Desde o início dos anos 2000, o Estado brasileiro vem utilizando as tecnologias de informação e comunicação, as TICs, para disponibilizar informações e serviços para a sociedade. Através de ferramentas de governo digital é possível fazer a declaração de renda, pagar tributos, participar de editais, licitações e pregões online, além de se poder consultar o andamento dos gastos e das políticas públicas. Apesar da descontinuidade das políticas de governo eletrônico provocadas pelas mudanças de governo, o Brasil conta atualmente com um aparato legal que é referência internacional composto pela Lei de Acesso à Informação, o Marco Civil da Internet e a Lei Geral de Proteção de Dados (LGPD). Entretanto, se contamos com serviços e consultas públicas acessíveis pela internet, por que, no ranking das Nações Unidas de Governo Eletrônico, o Brasil ocupa o 44º quarto lugar, atrás dos vizinhos sul-americanos Argentina, Chile e Uruguai? A chave para se entender a posição brasileira está na metodologia utilizada para o cálculo do ranking de desenvolvimento de governo eletrônico (e-gov). Para estabelecer o índice de e-gov, a ONU leva em conta a infra-estrutura de telecomunicações e internet, a quantidade e a qualidade dos serviços e informações disponibilizadas, além do nível de capital humano que considera se encontra a população de cada país, isto é, considera-se a renda, nível educacional, além do acesso e familiaridade com as plataformas de e-gov. Ao analisar o caso brasileiro, vemos que ainda contamos com graves entraves de infra-estrutura, mas nosso maior problema está no índice referente ao capital humano, espelho de nosso vergonhoso 2º lugar em outro ranking, o da desigualdade social. Marcados pelo estigma do analfabetismo funcional, que atinge 30% da população brasileira, sem acesso e instrução para utilizarmos as ferramentas de governo eletrônico, estamos mergulhados até o pescoço na exclusão digital. Logo, mesmo que aumentemos o alcance e a velocidade de nossa internet e disponibilizemos cada vez mais serviços e informações online, é fundamental o investimento tanto na melhoria educacional quanto na acessibilidade e letramento digital, uma espécie de alfabetização nas novas tecnologias de informação e comunicação.

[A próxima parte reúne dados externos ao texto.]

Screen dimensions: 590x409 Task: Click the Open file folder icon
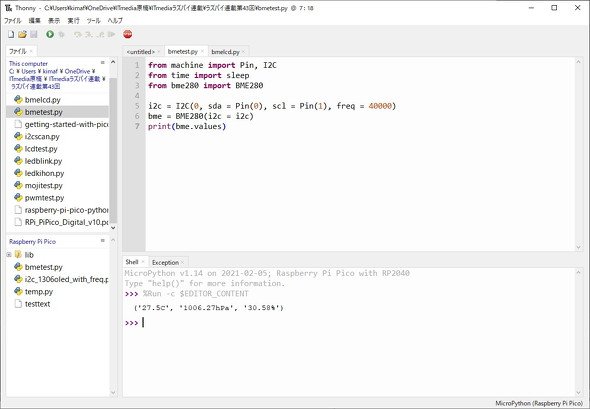(x=23, y=35)
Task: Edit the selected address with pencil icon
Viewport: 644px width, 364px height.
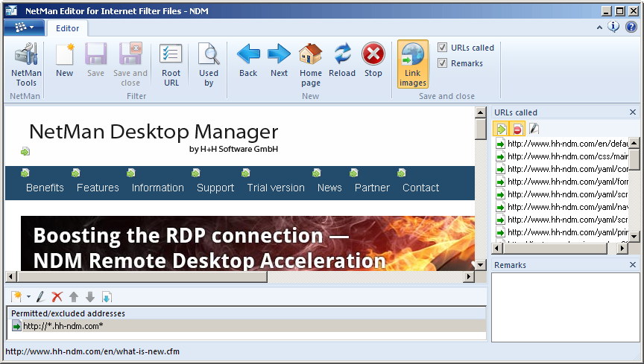Action: (41, 297)
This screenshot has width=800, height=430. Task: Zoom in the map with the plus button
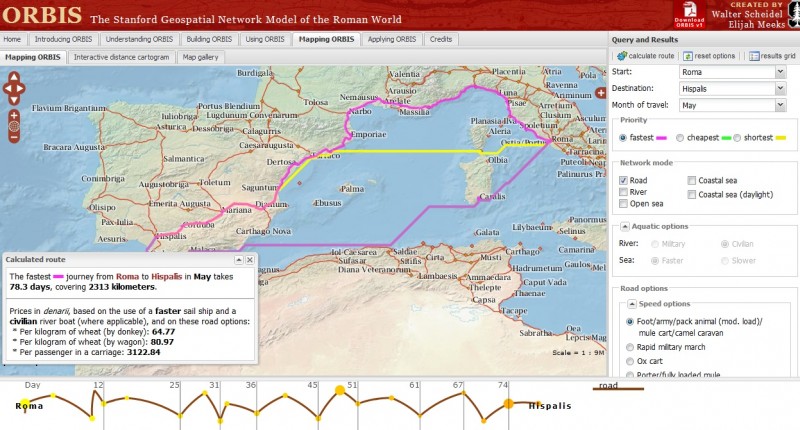pos(14,115)
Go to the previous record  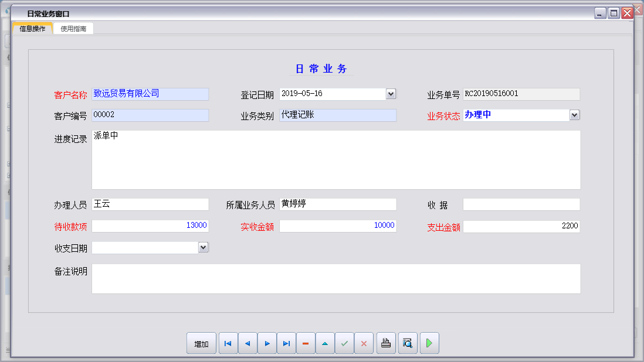click(x=247, y=343)
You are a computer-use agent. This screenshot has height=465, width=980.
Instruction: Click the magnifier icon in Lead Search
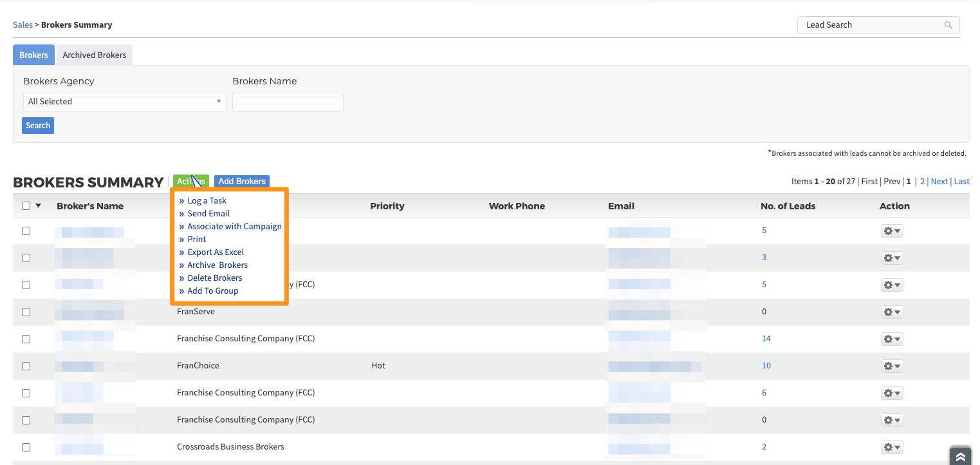(948, 25)
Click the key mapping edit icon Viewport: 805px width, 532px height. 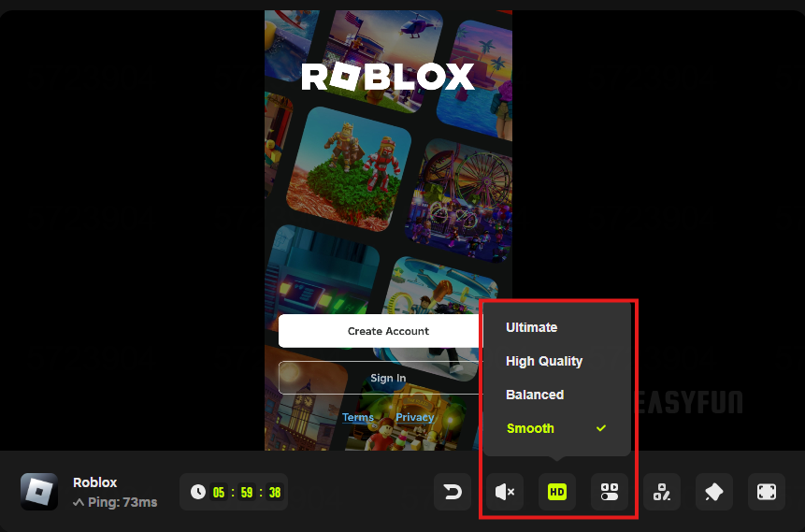pos(662,492)

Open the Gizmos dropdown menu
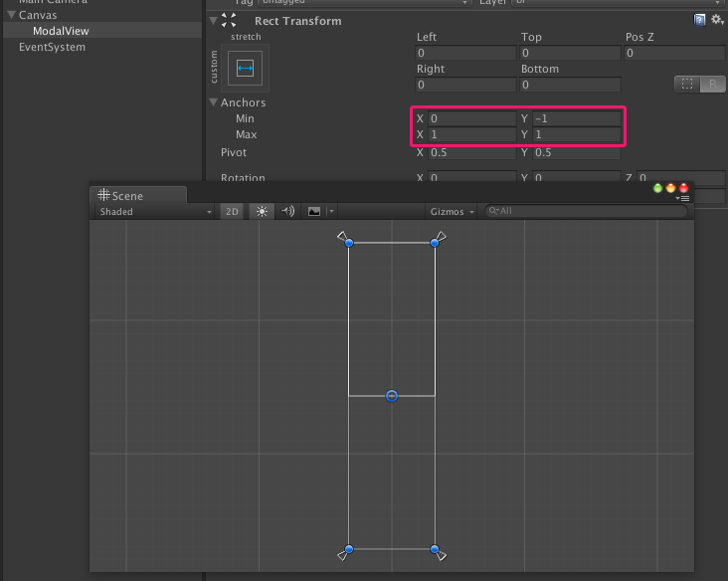point(452,211)
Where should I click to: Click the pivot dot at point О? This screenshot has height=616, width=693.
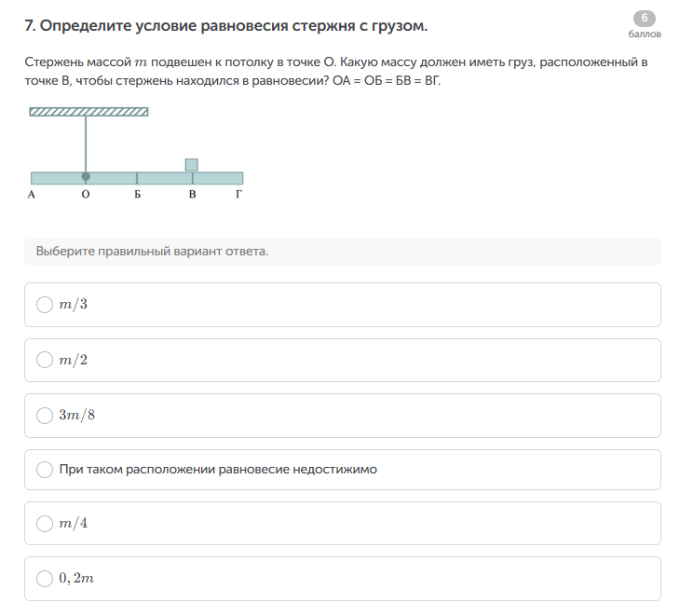[86, 176]
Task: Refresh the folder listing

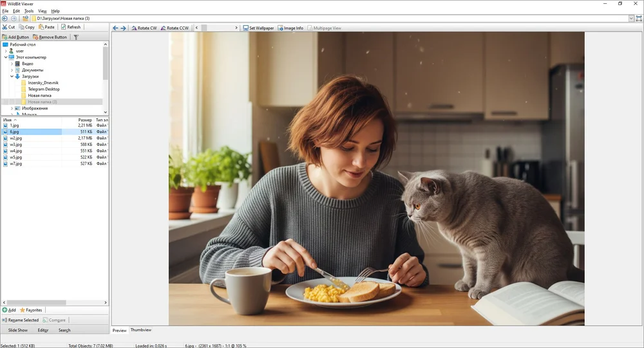Action: [x=71, y=27]
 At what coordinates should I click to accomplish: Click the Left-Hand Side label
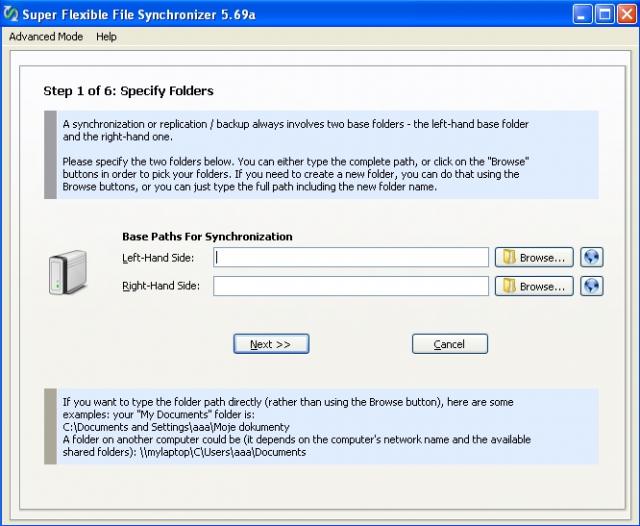(x=157, y=258)
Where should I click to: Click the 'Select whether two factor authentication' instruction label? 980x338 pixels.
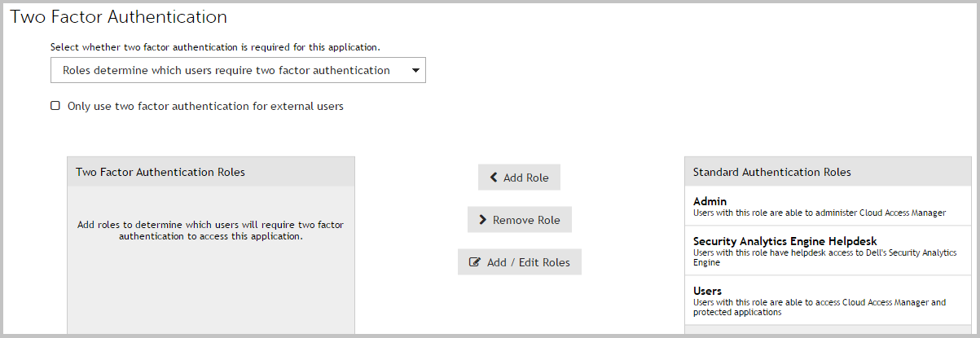click(x=215, y=47)
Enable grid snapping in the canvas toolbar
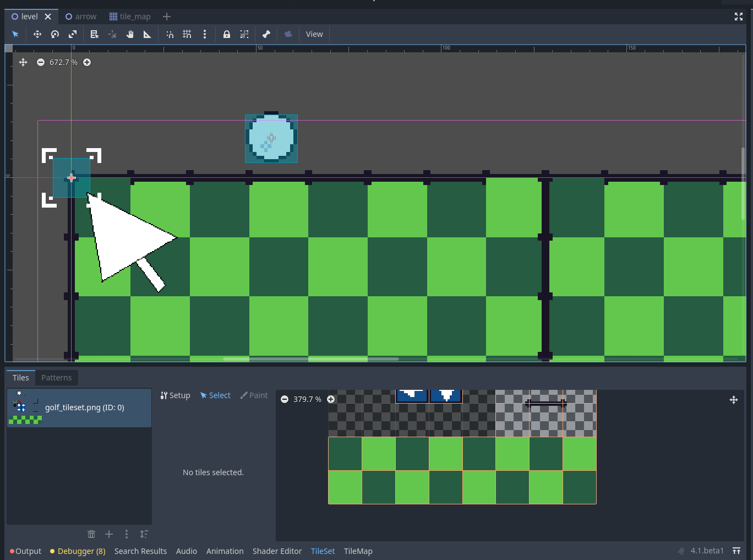Viewport: 753px width, 560px height. (x=187, y=34)
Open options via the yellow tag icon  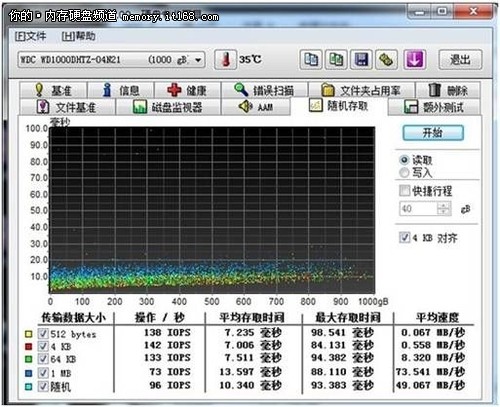point(386,60)
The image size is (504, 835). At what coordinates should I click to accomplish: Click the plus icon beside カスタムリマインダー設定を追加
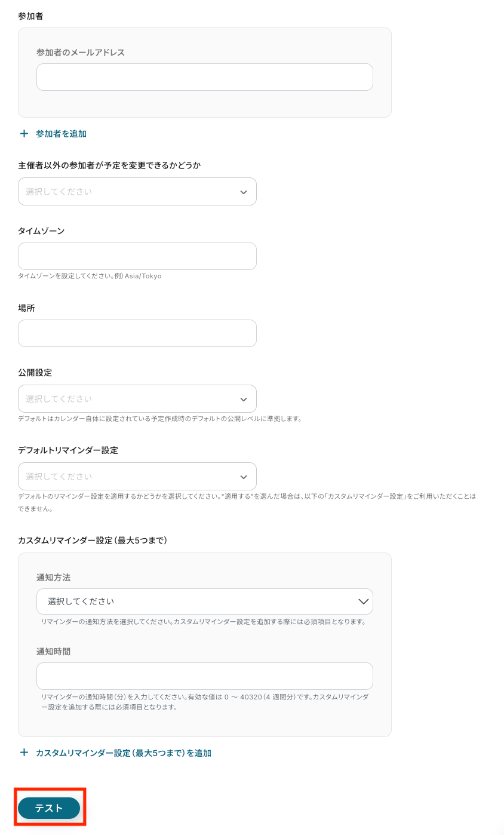coord(24,753)
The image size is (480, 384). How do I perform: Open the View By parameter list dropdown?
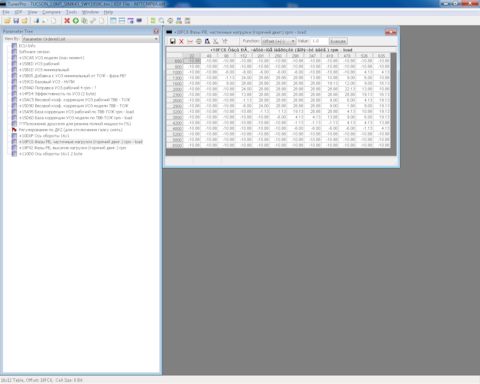90,39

Com a disponibilização da plataforma digital para o auxílio emergencial para cerca de 30 milhões de pessoas, o Brasil demonstrou robustez tecnológica e vem enfrentando poucos problemas de infra-estrutura considerando o tamanho do país. Portanto, parecemos estar no caminho certo da universalização dos meios para a utilização do governo eletrônico no país ou pelo menos sabemos o que fazer. Entretanto, não podemos esperar a próxima pandemia para proporcionarmos à população não somente os meios mas também, e principalmente, os modos de usar as ferramentas de governo eletrônico.